The Manning Lab

Research on Kinases, Genomics, Evolution and the grand mysteries of biology

News and Events

April 11, 2017
Phosphatome paper published
Mark's epic definition and analysis of the phosphatome, across 9 eukaryotic species, is now the cover article at Science Signaling.

Dec 12 2016
We're looking for a postdoc to work on cancer mutation analysis, and have contract position open for a computational research associate.

Oct 12 2016
Phosphatome Updates
Mark and Gerard have made substantial updates to the Phosphatome website and wiki. Mark's phosphatome paper is under review at Science Signaling.

Sep 3 2016
Evolution of cell death
Using orthology techniques developed for kinome analysis, we've shown that the necroptosis pathway, including RIPK and MLKL kinases, is selectively lost in marsupials and some other mammals. See Annual Reviews paper by Newton & Manning.

May 12, 2016
New Oncogenic Kinase Mutations
In a paper lead by the Malek lab at Genentech, we've helped show how deleting a loop in the kinase domain is an oncogenic mechanism in EGFR, HER2 and BRAF kinases.

About the Manning Lab


Gerard Manning's research group at the Salk Institute explored biology using genomics and bioinformatics. The lab housed the Razavi Newman Center for Bioinformatics which provided bioinformatics support to other researchers at the Salk Institute. Research areas included the genomics and evolution of protein kinases and phosphatases, the genomics of aging, neurodegeneration and proteostasis, and the development of new methods for gene finding and orthology prediction in eukaryotes.

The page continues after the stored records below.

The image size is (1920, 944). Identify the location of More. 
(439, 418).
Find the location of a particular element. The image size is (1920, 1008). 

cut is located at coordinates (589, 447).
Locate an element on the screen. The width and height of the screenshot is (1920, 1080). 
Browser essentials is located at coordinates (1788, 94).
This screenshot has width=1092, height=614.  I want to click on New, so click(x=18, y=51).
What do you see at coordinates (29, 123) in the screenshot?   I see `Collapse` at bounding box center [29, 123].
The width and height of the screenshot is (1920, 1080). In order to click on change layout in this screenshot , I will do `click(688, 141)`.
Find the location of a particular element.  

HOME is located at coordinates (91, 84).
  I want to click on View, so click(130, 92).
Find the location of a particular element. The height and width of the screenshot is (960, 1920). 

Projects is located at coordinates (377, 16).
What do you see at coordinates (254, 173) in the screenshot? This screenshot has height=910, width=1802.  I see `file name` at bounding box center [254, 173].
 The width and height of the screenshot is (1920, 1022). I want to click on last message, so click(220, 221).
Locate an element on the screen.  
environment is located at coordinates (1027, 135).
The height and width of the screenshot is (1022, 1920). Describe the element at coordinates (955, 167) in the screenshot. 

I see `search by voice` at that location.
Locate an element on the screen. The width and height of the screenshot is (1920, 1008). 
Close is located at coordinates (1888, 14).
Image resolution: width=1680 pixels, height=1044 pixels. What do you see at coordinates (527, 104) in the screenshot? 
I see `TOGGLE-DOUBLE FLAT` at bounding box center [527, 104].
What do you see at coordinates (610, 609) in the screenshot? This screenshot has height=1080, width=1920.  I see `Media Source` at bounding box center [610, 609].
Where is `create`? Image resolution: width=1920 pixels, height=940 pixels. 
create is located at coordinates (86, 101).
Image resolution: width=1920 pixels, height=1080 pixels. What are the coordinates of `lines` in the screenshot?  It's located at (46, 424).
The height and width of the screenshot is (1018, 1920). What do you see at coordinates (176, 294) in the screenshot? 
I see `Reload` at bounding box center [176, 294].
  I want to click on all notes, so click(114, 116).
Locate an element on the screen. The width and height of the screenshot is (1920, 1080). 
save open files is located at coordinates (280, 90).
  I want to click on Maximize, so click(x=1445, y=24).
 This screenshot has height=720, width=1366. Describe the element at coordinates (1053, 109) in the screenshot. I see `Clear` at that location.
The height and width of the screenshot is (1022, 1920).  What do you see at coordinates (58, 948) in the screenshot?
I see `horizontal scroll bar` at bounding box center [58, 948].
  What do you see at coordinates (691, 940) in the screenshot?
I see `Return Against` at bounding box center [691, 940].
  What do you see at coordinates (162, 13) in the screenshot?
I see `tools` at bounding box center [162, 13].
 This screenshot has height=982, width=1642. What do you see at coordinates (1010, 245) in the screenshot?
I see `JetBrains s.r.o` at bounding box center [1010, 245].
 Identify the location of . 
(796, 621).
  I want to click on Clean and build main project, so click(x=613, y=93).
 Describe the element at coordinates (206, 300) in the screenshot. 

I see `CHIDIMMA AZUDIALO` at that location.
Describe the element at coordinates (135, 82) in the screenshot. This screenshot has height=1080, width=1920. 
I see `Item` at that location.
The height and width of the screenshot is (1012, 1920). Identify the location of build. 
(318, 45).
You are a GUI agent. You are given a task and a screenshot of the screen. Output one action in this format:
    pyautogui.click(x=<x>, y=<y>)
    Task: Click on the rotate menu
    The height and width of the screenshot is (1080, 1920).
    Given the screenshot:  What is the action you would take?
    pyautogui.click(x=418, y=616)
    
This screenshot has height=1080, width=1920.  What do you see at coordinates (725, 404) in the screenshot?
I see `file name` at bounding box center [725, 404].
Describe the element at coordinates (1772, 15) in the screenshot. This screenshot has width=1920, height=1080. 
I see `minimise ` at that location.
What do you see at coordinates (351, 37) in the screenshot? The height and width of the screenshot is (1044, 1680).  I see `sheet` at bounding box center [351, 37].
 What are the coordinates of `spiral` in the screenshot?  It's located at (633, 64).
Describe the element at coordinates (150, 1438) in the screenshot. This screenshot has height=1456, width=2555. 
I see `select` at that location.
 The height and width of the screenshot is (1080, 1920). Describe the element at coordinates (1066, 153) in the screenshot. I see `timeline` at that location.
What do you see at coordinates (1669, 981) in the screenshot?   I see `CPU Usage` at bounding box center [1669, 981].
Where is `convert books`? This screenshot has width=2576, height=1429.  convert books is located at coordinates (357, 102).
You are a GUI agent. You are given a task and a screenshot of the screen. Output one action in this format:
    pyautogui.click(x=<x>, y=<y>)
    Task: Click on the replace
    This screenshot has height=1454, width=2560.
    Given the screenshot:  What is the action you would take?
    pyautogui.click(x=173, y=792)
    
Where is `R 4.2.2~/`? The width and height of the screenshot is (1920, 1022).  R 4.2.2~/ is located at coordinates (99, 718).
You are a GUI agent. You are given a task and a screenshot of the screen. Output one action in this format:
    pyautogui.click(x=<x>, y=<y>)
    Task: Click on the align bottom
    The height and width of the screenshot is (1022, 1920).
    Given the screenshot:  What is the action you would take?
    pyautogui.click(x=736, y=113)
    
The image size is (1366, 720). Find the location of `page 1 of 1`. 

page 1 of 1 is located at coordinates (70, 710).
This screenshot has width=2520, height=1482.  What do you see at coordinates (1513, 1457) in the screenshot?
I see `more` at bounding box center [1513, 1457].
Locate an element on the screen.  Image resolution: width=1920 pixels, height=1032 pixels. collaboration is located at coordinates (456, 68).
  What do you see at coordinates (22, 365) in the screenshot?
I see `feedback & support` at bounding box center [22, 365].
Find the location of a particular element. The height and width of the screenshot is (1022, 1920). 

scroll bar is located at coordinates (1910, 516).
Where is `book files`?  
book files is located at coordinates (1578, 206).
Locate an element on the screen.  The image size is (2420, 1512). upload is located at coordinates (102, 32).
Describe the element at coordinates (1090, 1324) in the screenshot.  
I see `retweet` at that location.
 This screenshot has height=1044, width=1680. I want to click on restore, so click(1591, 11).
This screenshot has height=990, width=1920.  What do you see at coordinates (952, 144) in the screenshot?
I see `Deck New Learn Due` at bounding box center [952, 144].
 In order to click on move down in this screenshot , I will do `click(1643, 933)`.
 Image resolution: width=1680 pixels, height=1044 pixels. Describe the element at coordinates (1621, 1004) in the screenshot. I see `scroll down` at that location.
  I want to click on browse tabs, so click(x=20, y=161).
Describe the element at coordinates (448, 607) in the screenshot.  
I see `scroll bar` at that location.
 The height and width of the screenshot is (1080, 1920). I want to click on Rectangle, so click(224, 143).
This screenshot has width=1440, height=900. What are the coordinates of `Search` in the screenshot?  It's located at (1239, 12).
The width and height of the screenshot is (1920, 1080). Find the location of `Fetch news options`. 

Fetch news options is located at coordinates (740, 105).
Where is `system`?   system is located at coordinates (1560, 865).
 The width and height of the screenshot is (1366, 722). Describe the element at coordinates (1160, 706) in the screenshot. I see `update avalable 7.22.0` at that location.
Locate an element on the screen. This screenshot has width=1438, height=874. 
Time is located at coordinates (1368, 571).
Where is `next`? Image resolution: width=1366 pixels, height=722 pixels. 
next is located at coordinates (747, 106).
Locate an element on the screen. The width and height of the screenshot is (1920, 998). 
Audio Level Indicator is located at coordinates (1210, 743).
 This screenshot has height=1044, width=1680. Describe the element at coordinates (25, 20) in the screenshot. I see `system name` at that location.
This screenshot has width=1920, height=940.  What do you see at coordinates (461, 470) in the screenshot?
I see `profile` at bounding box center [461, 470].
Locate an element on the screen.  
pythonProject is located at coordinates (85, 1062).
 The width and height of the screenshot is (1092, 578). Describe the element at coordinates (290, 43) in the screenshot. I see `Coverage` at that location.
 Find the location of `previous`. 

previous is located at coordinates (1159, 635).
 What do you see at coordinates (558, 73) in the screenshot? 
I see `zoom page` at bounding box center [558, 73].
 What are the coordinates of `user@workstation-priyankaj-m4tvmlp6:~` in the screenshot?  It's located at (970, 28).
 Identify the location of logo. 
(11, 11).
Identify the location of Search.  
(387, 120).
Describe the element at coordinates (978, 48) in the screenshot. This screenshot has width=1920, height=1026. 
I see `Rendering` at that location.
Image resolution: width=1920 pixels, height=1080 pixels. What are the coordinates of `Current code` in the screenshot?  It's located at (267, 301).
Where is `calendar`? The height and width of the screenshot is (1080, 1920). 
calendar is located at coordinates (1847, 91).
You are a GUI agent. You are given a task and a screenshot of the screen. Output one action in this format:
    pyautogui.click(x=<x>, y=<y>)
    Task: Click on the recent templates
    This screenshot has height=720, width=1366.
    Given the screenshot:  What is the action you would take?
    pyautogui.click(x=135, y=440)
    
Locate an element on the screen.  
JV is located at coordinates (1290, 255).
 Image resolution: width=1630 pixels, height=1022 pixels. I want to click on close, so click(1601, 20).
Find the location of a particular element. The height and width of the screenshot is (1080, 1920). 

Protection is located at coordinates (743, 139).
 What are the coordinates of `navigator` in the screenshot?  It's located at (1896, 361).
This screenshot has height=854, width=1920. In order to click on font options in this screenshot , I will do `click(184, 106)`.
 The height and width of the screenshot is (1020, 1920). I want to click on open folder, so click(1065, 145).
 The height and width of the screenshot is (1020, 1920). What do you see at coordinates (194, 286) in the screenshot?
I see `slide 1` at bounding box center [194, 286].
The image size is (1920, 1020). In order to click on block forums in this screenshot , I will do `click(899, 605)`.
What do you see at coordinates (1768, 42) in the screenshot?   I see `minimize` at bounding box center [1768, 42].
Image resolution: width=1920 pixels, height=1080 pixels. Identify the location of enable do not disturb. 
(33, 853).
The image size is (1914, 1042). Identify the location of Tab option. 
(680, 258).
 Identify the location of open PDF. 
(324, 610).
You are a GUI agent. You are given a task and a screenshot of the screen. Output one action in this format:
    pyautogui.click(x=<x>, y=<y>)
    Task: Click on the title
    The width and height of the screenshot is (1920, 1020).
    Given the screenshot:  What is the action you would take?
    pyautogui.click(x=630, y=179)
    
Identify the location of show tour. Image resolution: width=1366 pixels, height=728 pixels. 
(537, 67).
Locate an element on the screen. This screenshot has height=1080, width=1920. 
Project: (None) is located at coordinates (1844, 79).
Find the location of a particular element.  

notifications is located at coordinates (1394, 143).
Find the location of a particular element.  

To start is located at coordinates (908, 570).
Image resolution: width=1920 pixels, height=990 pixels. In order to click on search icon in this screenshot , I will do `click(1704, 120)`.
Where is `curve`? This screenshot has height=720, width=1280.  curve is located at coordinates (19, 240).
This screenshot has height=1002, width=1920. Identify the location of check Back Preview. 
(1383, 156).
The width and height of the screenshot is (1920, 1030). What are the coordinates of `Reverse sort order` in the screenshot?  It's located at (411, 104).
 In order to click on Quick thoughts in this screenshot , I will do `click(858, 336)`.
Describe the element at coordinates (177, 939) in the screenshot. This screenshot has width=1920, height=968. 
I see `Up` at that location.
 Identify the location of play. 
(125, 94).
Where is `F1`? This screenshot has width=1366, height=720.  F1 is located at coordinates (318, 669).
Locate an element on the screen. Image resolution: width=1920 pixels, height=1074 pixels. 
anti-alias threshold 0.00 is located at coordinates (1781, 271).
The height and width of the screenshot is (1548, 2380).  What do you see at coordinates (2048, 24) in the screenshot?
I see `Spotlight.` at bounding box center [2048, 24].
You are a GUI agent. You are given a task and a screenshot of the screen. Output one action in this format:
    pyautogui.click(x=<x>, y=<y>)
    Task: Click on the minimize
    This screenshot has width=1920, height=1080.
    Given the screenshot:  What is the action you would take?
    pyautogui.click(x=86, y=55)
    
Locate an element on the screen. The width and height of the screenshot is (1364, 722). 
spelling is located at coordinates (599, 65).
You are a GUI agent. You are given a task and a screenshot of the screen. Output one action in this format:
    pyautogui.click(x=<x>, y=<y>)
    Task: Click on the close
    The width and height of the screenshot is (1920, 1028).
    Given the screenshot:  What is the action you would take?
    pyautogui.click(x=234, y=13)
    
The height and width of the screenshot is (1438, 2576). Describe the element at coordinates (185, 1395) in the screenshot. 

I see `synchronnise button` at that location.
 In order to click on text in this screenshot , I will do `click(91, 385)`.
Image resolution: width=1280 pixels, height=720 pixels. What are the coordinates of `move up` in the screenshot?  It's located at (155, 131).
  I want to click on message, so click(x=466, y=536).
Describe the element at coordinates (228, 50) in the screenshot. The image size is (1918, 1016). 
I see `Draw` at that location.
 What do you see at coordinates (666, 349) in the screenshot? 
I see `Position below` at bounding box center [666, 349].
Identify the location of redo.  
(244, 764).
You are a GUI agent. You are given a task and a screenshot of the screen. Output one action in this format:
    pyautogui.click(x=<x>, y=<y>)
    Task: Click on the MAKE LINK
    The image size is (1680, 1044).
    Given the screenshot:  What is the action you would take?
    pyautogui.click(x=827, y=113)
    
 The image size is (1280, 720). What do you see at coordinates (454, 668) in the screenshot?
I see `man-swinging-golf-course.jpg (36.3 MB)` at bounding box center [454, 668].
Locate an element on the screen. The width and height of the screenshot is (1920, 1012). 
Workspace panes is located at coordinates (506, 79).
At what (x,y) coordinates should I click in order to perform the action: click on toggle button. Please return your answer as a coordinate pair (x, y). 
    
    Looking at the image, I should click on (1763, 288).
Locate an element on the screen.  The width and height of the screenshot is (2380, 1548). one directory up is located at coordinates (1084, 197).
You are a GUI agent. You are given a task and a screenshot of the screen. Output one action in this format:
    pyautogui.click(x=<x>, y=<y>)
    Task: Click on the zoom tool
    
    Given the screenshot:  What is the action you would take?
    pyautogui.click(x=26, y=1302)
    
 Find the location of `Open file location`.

The Razavi-Newman center was disbanded in 2012. Gerard and Mark moved to set up a new group at Genentech, and most other lab members remained in San Diego. In 2016, lab alum Galina Erikson was hired back to Salk to help run the new Integrative Genomics & Bioinformatics Core.

The Manning lab at Genentech will focus on integrated cancer genomics, looking to boil down large amounts of genomic data into the strategies used by cancer cells, in order to better understand them...and then kill them.

This website will continue, both to provide information supporting our signaling work at Salk, as well as ongoing published research from Genentech.